# Scheppach Deco Flex



## Losos (6 Jun 2008)

Just thought I would see who has this scrollsaw. I was tempted by a special offer recently and have just set it up with only minor fettling required.

I thought 80 pounds was quite a good price considering it had a flexible shaft on the side, BTW where do people fit the clip that came in a little plastic bag, after much searching (and no help from the handbook) I found an empty threaded hole on the left side so I fitted it there  

It also came with two boxes of spare blades.

It takes flat and pinned blades, changing seems to be quite quick, theres a work light and variable speed. Have only been 'test' cutting so far but am quite pleased with it.

Anybody else using this make and model :?:


----------



## chrispuzzle (8 Jun 2008)

Glad you are enjoying the Scheppach. How is it for vibration? Usually the lighter saws do better if they are securely fixed to a really solid stand/bench.


----------



## Anonymous (8 Jun 2008)

Hi Losos,

Please read the thread link at the bottom of this post and hopefully others will too.
Your saw (pictured below) seems to be the same basic design as a few other brands on the market so hopefully if others here have any of the saws mentioned, or looks like the one below, they may be able to help you with any questions.







https://www.ukworkshop.co.uk/forums/viewtopic.php?t=17592


----------



## Losos (8 Jun 2008)

chrispuzzle":jhddrlpy said:


> Glad you are enjoying the Scheppach. How is it for vibration? Usually the lighter saws do better if they are securely fixed to a really solid stand/bench.



Well, being new to scrollsawing I don't have anything to compare it with and I haven't yet bolted it down.

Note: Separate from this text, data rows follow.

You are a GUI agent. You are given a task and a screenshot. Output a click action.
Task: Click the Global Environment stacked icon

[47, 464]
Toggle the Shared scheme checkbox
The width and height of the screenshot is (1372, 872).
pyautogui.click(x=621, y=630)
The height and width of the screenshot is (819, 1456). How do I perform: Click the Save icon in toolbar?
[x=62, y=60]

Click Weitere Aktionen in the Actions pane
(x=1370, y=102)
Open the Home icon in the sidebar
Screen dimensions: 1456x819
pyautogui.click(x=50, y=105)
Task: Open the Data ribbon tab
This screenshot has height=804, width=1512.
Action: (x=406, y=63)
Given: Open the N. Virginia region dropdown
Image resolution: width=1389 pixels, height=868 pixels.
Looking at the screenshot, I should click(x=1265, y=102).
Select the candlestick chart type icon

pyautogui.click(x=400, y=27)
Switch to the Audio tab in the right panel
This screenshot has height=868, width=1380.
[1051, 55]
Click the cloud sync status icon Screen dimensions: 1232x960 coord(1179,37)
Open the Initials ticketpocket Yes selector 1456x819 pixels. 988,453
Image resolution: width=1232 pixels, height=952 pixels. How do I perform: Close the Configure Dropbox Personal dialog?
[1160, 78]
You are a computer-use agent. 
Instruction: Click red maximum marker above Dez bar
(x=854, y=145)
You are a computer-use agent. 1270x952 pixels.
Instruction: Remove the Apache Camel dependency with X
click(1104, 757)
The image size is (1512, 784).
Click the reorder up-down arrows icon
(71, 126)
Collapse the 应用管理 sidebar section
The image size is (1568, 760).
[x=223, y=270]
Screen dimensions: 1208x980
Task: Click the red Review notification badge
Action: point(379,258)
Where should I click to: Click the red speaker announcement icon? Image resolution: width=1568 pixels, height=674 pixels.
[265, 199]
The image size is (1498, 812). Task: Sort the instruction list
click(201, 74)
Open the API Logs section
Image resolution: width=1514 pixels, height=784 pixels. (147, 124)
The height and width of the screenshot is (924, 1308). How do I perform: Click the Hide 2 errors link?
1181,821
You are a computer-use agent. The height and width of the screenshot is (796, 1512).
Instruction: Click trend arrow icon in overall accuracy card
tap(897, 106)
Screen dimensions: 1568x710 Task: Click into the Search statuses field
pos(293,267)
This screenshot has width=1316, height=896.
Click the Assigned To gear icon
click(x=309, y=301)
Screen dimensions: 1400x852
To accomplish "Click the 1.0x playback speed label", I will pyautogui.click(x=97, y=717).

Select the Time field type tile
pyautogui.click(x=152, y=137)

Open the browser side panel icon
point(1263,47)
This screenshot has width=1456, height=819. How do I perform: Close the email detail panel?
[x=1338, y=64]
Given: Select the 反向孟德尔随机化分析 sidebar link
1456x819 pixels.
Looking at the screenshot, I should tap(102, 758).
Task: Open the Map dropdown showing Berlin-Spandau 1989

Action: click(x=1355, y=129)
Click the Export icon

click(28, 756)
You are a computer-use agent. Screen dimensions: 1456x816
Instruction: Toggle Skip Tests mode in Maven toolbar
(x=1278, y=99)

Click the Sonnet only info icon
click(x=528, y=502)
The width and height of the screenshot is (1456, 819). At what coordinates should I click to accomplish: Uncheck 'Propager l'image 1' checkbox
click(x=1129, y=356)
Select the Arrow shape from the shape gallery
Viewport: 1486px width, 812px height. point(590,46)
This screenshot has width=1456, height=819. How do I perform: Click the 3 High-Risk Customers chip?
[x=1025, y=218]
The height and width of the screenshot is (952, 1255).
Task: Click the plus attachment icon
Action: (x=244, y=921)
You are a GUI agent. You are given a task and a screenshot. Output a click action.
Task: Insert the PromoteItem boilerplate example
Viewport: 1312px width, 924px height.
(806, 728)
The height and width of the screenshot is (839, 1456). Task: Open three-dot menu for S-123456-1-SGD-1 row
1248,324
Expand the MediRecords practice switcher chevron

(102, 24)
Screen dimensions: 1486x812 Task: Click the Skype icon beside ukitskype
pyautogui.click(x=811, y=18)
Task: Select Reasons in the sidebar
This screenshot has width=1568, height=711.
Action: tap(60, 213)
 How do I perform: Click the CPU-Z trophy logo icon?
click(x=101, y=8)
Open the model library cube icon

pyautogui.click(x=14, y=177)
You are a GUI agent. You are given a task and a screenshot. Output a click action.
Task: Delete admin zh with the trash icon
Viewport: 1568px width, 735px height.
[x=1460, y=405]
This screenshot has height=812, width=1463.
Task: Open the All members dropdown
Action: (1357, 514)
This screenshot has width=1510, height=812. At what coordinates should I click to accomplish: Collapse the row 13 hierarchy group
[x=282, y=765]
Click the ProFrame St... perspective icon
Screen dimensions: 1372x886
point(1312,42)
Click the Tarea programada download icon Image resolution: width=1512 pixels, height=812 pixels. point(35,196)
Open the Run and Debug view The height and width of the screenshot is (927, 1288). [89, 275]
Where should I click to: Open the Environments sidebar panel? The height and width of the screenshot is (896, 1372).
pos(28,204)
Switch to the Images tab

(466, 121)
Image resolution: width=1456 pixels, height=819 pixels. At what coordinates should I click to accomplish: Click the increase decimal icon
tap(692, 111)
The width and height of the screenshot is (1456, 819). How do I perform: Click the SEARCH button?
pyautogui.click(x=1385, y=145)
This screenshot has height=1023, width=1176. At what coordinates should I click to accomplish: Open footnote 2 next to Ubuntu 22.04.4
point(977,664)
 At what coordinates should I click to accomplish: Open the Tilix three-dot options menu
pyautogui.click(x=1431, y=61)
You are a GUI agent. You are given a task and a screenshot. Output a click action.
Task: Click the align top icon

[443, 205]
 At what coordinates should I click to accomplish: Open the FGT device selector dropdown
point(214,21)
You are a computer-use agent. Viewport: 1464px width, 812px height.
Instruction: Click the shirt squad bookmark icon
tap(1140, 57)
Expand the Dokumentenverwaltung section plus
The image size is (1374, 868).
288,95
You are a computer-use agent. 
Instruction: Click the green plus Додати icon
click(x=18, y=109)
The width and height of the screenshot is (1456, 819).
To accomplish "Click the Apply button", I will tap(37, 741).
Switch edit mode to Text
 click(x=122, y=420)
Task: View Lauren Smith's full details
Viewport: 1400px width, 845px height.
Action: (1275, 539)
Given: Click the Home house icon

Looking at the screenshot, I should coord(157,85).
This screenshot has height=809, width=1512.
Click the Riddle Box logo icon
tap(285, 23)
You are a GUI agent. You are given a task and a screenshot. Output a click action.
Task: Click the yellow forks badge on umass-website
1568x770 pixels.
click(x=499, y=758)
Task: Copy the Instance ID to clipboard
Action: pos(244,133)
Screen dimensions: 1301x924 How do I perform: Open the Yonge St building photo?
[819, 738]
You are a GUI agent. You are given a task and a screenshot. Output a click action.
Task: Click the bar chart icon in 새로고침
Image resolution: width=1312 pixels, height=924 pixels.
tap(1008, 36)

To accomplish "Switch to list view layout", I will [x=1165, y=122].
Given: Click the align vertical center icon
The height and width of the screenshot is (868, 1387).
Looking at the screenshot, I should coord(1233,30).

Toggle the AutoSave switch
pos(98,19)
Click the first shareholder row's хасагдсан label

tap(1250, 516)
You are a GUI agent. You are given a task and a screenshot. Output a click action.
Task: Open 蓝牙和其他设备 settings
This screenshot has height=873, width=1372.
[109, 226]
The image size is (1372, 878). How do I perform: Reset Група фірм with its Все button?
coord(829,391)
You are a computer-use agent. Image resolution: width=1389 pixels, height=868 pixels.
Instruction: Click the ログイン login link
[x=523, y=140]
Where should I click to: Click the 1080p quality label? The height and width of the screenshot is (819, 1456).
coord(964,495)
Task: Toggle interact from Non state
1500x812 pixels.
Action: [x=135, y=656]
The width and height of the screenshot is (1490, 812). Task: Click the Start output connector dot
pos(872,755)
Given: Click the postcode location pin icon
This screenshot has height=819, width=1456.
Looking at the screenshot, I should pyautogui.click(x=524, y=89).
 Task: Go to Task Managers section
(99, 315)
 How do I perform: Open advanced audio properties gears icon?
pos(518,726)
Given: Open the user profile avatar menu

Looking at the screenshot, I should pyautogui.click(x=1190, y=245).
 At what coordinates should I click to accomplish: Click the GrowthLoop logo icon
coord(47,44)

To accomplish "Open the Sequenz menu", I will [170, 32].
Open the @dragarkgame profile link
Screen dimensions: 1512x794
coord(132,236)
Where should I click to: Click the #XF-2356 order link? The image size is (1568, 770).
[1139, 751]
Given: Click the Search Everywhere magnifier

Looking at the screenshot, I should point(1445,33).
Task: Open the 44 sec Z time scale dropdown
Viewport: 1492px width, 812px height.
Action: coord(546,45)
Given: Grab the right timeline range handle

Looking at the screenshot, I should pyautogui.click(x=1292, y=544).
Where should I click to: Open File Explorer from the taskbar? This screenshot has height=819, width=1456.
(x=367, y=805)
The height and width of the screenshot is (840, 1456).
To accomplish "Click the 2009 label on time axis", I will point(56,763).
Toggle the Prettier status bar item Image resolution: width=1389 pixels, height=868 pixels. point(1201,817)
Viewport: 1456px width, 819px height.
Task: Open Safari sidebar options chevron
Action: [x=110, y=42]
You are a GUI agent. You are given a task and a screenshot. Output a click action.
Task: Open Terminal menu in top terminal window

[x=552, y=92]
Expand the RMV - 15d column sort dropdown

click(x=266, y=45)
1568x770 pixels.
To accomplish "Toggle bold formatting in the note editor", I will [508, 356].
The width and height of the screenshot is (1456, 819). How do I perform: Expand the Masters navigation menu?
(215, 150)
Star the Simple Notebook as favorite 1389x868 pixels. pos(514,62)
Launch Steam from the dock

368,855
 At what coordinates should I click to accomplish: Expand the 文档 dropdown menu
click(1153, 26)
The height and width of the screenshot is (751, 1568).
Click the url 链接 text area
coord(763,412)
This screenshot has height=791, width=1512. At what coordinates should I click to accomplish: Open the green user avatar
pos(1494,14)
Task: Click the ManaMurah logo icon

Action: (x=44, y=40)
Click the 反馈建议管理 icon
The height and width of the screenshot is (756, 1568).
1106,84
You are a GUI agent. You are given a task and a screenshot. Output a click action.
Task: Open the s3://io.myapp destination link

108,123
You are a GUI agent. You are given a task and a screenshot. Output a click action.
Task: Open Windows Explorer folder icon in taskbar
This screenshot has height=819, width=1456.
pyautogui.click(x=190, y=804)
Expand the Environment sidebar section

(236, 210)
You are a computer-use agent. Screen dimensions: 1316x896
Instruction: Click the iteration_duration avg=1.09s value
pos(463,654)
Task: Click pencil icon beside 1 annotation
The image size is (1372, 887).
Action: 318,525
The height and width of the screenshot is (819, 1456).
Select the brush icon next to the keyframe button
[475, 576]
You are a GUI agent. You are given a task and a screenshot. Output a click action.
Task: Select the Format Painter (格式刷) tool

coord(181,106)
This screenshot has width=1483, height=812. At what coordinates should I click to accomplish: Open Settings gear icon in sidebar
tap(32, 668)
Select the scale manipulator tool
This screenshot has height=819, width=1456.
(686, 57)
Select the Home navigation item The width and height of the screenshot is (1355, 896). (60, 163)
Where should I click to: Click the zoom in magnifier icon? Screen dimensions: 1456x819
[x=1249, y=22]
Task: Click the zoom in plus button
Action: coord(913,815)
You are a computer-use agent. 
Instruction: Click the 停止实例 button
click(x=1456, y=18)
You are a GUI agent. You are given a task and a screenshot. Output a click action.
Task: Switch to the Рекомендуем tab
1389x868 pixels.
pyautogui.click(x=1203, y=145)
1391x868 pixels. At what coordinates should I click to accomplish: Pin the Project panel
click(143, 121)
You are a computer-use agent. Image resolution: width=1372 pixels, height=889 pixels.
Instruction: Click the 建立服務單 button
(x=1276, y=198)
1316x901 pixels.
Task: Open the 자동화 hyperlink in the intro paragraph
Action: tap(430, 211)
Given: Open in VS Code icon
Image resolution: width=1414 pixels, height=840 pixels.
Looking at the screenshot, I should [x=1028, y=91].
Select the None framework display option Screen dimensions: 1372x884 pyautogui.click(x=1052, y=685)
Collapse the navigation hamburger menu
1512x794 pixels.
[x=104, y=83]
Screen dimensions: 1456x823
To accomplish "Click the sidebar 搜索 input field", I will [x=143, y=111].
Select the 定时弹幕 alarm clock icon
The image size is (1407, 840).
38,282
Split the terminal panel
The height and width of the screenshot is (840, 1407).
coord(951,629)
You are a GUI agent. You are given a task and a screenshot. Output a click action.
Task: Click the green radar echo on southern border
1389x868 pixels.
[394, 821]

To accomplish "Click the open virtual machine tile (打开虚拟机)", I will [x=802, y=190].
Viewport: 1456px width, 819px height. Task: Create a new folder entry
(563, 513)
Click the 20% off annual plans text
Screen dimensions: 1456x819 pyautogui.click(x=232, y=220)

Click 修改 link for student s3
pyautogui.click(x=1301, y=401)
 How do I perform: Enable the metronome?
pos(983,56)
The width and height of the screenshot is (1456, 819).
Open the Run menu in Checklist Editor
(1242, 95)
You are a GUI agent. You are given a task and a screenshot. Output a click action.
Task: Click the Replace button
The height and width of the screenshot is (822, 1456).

The handbook does recommend a rubber mat underneath which I will do asap. In the meantime I would say the vibration is minimal, of course I might revise my view after a long session scrolling out some letters for the house name :roll:


----------



## Losos (8 Jun 2008)

Alan- AKA The Woodman":34v3ky7d said:


> Hi Losos,
> Your saw (pictured below) seems to be the same basic design as a few other brands on the market so hopefully if others here have any of the saws mentioned, or looks like the one below, they may be able to help you with any questions.



Thanks Alan, I'll be off to have a look at that link in a mo'

Yes, mine is exactly like that photo except my table is black and the side cover (Under the table) looks a bit different, but as I'm a beginner I'm not worried if it's a clone, it seems to have all I need to get started and it didn't cost me an arm and a leg so there's some cash still available for a few tools for the flexi-shaft and some spare blades after I break all the ones that came with it :lol:


----------



## Gill (8 Jun 2008)

Losos":1wlztf0o said:


> The handbook does recommend a rubber mat underneath which I will do asap.



Don't!

At the risk of being controversial, those anti-vibration mats do more harm than good. Vibration occurs mostly in saws which have little mass, so you should be looking to add mass to your saw in order to minimise vibration. Bolting it to a sturdy workbench is an excellent way to do this. However, if you place it on anti-vibration matting, it will actually separate the saw from its surrounds, thereby reducing mass. This means the vibration will actually increase, despite what the matting retailers claim.

If you don't want to bolt the saw to a workbench, you could make a sandbox to mount it on instead. I've got plans for one of these... somewhere... I think... so let me know if you intend to make one.

I'm looking forward to hearing how you get on with your scroll saw. I believe you live in Czechoslovakia (sorry if I've got the name wrong - I'm in a Cold War time warp  ) so you're certainly in the right place to meet lots of experts. One of my ambitions is to travel to the Erzegebirge and gaze on the wonderful scrolled toys, although I suspect that part of Europe might be a little distant from you.

Gill


----------



## Losos (9 Jun 2008)

Hi Gill,
Thanks for that, the logic of what you say makes perfect sense to me and I would have to buy a bit of rubber matting whereas I already have four 8mm bolts and I don't mind drilling the bench it's on now. It's probably not the most sturdy of bench's but it has my little bandsaw mounted on the other end and I think it will suffice to get me started.

Czechoslovakia is what most people know, when the communists got the boot in 1992 the Slovakians decided they didn't want to play anymore and declared unilateral independance so officially we are now the Czech Republic which is a name I hate, I've been waging a one man campaign to get it changed to Czechland which I think sounds much better and after all we have Ireland, Finland, Scotland, etc. so why not Czechland :?:


----------



## Brucio (10 Jun 2008)

Losos,
It looks like your scrollsaw is just about the same as my Sip 16" scrollsaw.
I bought mine last year, and never had to bolt it down, as there's no vibration at all!
If you have any problems (and I don't see why, since I've had none), maybe I can help.
Bruce


----------



## Losos (12 Jun 2008)

Bruce,

Thanks, I've only done a few 'test' pieces so far but I must say I didn't think the vibration was a problem, I guess it may *become* a problem if I start to use *thick work pieces *or for some other reason, in which case I'll certainly get in touch


----------



## gasmansteve (14 Jun 2008)

Hi Losos
I echo Brucio, I have the Scheppach scroll saw and have never needed to bolt it down in stark comparison to a Proline model I bought from B&Q. That sucker would bounce the bench round the workshop with it :shock: 
Cheers
Steve


----------